A Rubbermade Ducks (posteriormente apenas Rubbermade) foi a prova viva dessa persistência. Surgida em 1992, tornou-se um dos principais nomes do hardcore da região, vencendo as dificuldades geográficas. A gênese foi despretensiosa.

“Tocava bateria em um barzinho e dois caras (Kleber e Lampadinha) me chamaram para fazer uma banda de rock. Convidei o Neto e mais uns dois camaradas. Dessa mistura saiu a Rubbermade Ducks”, conta Anderson de Souza, fundador da banda.

Ensaios da Rubbermade Ducks era na fábrica de pranchas e escritório político

Anderson recorda que fazer rock em Praia Grande nos anos 90 era um desafio logístico. Sem estúdios profissionais na cidade, o improviso era lei.

“Ensaiávamos na casa de amigos, na fábrica de pranchas Megatons e até no escritório político do pai do Daniel, que virou nosso guitarrista”, revela.

A virada de chave aconteceu quando a banda montou o próprio estúdio. Com estrutura, Neto começou a compor em inglês, influenciado por Social Distortion, NOFX, Bad Religion e No Use For A Name.

“Invasão” do Rubbermade Ducks a Santos e Hangar 110

Se Praia Grande era o QG criativo, Santos era o palco. A banda tocava quase semanalmente no Armazém 7, além de frequentar o Bar do 3 e o Banana Grogue. Essa constância rendeu convites de peso: a Rubbermade chegou a abrir os shows do Lagwagon e No Fun At All na cidade. Em São Paulo, a casa era o Hangar 110.

“Tocamos muito lá, participamos do projeto Esquema 110 e tocamos com o Blind Pigs.
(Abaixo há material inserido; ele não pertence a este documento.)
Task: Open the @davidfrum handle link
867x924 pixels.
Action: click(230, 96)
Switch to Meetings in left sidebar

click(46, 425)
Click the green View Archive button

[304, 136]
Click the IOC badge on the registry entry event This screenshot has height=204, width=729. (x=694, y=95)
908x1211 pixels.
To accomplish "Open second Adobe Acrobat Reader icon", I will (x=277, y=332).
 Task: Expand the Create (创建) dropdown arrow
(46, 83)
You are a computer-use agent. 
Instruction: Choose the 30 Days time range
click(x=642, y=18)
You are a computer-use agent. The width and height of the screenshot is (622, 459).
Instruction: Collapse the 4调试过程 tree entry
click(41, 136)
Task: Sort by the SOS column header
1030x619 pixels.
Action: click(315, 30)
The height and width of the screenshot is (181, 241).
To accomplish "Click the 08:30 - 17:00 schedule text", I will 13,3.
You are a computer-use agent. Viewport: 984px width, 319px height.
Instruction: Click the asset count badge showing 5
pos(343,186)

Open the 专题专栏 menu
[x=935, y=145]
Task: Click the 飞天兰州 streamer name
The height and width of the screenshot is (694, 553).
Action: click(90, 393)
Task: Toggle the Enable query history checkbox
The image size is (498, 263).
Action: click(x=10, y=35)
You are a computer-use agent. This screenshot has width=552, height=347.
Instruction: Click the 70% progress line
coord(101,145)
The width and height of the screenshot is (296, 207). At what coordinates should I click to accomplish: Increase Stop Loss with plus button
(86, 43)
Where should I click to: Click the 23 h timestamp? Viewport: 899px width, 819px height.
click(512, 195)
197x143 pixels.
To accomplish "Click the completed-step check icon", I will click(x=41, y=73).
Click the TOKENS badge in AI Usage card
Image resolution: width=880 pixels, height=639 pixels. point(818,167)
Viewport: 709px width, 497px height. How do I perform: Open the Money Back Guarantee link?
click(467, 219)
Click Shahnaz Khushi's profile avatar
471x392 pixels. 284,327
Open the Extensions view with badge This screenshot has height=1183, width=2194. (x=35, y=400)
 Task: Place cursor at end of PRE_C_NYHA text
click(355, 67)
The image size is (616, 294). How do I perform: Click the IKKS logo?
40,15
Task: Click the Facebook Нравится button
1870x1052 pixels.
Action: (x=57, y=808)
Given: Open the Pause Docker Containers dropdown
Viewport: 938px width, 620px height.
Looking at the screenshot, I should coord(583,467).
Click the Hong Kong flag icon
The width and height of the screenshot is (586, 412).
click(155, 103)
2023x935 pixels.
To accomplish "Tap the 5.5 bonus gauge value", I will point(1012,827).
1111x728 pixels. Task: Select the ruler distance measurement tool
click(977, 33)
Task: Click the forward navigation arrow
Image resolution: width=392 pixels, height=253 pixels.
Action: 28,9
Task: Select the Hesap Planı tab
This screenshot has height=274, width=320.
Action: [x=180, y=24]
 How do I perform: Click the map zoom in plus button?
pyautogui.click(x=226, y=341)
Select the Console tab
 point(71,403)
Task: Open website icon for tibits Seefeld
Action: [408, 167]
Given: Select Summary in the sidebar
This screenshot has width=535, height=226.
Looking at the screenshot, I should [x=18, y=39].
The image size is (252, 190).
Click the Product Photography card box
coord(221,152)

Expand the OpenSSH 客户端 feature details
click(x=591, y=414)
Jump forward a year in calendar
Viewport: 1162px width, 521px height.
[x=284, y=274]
Num desses shows, vendemos 25 demos de uma vez”, orgulha-se Anderson.

Formação e discografia

Anderson e Neto foram os pilares que permaneceram até o fim das atividades, em 2013. A guitarra foi uma porta giratória de talentos, por onde passaram Daniel Manzon, Jarel Santos, Pedro Begotti, Daniel Sacomanni e Fernando dos Anjos.

A discografia da banda é extensa para os padrões independentes:

  • Lanche Time (Demo, 1998);
  • Move Your Ass (Demo, 1999);
  • Going Fast (Demo, 1999);
  • 3 Years Late (CD, 2001);
  • A Day Late And A Dollar Short (EP, 2012);
  • Participação na coletânea Bem Vindo ao Paraíso (Trololo Records).

Legado

Com o fim da banda, Anderson seguiu com o projeto Mar Morto e Neto formou o Matches n Gasolines. O retorno da Rubbermade é incerto, mas o legado de quem cruzou a ponte para fazer história na Baixada Santista já está consolidado.